Russia is said to have poisoned a defector with a nerve agent that has Moscow’s fingerprints all over it. Why so careless? In Syria, one chemical incident among many prompts a massive air blitz. Again, why now? Only one truth shall can set free the questing, restless mind
“The world ain’t what it seems, and the moment you think you got it figured out, you’re wrong.”
– Levon Helm as Mr Rate in the movie Shooter
I often find it hard to be sure that the putative perp did the dirty deed. In the early 1980s I was foreman of a jury in a trial of a young man charged with receiving stolen property. He had plead guilty to a number of other receiving charges, for which he had been given a non-custodial sentence. If he were found guilty this time around he would almost certainly go to jail. It was touch and go in the jury room. But I thought that there was reasonable doubt. He was acquitted.
Don’t get me wrong. I believe that exactly the right decision was made. But I know that I would have wrestled much more with a decision to find him guilty rather than ‘innocent’. It comes, I think, from being a sceptic across the whole gamut of life. I look for proof. Sometimes I find it hard to believe anything with that deep and abiding certainty that I see in some others.
Funny, I believe in God, for which physical evidence is unobtainable, but have my suspicions about the completeness of evolutionary theory, for which there is an amount of physical evidence. The latest announced cancer cure, cures for aging, quantum computing, driverless cars, the triumph of artificial intelligence over humankind, all are lapped up by some people as being part of a brave new future world. Not by me. I am consistently cynical. I’ll believe it when I see it, which I won’t because I’ll be dead before it likely doesn’t happen.
I am sceptical about both the fact of and the seriousness of manmade global warming, though I do not entirely dismiss the possibility that the alarmists are right. A lot of the people I know seem absolutely sure one way or the other. I have come under fire from both sides.
This brings me to the Russians and to also to Bashar Al-Assad. First to Russians and Mr Putin. Apparently, the Russian government, Putin himself perhaps, employed a Soviet-made nerve agent Novichok to try to knock off ex-Russian spy Sergei Skripal and his daughter in London in March of this year. Thankfully both have recovered. The British foreign secretary Boris Johnson was reported as saying that it was “overwhelmingly likely” that Russia did it. “There can be no doubt what was used and there remains no alternative explanation about who was responsible…Only Russia has the means, motive and record.”
This is what is called circumstantial evidence. Would the Russians have been silly enough to use a nerve agent which could be easily traced back to them? Perhaps they would as a signal to others who would turn against the motherland. I don’t know, but I do know that I have a problem with describing something of this kind as “overwhelming likely.”

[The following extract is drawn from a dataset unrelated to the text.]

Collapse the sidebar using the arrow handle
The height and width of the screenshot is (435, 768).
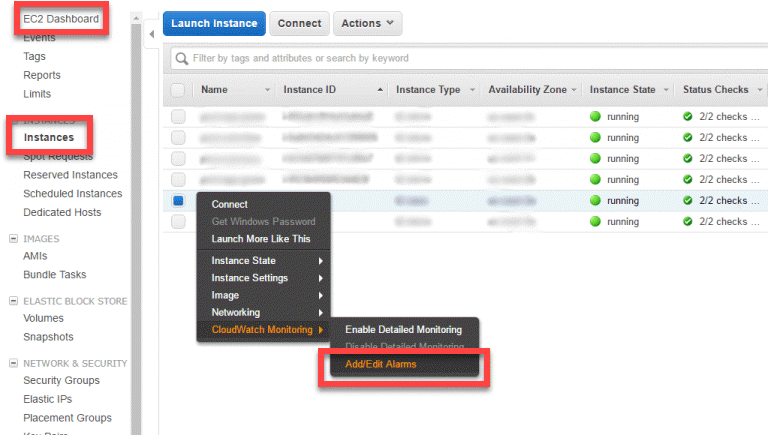coord(150,35)
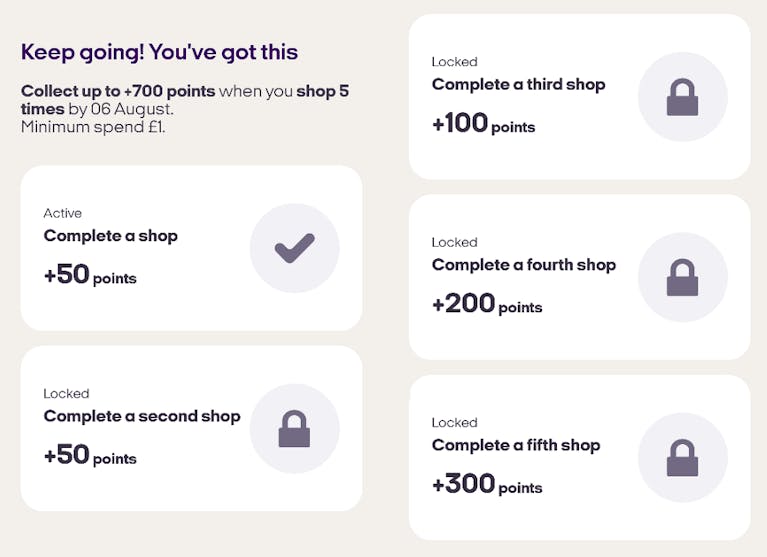
Task: Click the Active status label
Action: pos(63,213)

It is overwhelming likely that he is guilty, M’lud. Is that the same as guilty beyond reasonable doubt, which though also imprecise has a long legal history to sustain it? Would we send someone to the gallows who is overwhelmingly likely to have committed the murder? What the heck does it mean? I would like those in positions of power to use more precise language before deciding to expel Russian diplomats and to enjoin other countries to do the same. Precision of language leads to precision of thought which, in turn, lays groundwork for better decision-making. As George Orwell puts it in his essay Politics and the English Language: “if thought corrupts language, language can also corrupt thought.”